▸ READING PASSAGE:
+++++
United States District Court, D. New Jersey

January 13, 2020



          Hon. Joseph H. Rodriguez Judge

         This matter is before the Court on a Motion for Summary Judgment filed by Defendants Litton Loan Servicing LP and Ocwen Financial Corporation (collectively “Defendants”) [Dkt. No. 75]. Having considered the parties' submissions, the Court decides this matter without oral argument pursuant to Federal Rule of Civil Procedure 78(b). For the reasons stated below, the Court will grant Defendants' Motion for Summary Judgment.

         I. Background[1]

         Plaintiffs Stephen and Susan Rost own their residence at 133 Sunnyside Lane, Bellmawr, New Jersey. Defendants are the Plaintiffs' mortgage servicers. On February 12, 2008, Plaintiffs took out a loan in the amount of $201, 985, and executed a promissory note to secure that debt in favor of Mortgage Electronic Registration Systems, Inc., as nominee for Avelo Mortgage, LLC d/b/a Senderra Funding, its successors and assigns. (Def. SMF ¶ 2). The promissory note was secured by a mortgage signed by Plaintiffs, which was secured by the Sunnyside Lane property; both the mortgage and note were ultimately assigned to Defendant Litton. (Id. at ¶¶ 3-4).
+++++
▸ EXERCISE AIM: Transcribe the court ruling above word for word, starting with "United States District" and going on through "for Summary Judgment.".

▸ SOURCE DATA:
+++++
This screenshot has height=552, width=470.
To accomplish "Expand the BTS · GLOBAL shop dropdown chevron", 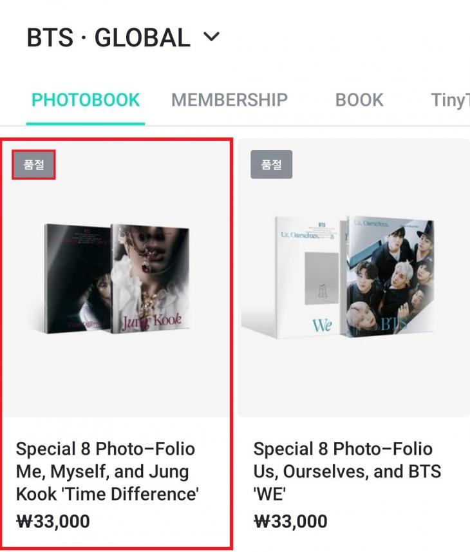I will point(211,37).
+++++
▸ SOLUTION TO THIS TASK:
United States District Court, D. New Jersey

January 13, 2020



          Hon. Joseph H. Rodriguez Judge

         This matter is before the Court on a Motion for Summary Judgment filed by Defendants Litton Loan Servicing LP and Ocwen Financial Corporation (collectively “Defendants”) [Dkt. No. 75]. Having considered the parties' submissions, the Court decides this matter without oral argument pursuant to Federal Rule of Civil Procedure 78(b). For the reasons stated below, the Court will grant Defendants' Motion for Summary Judgment.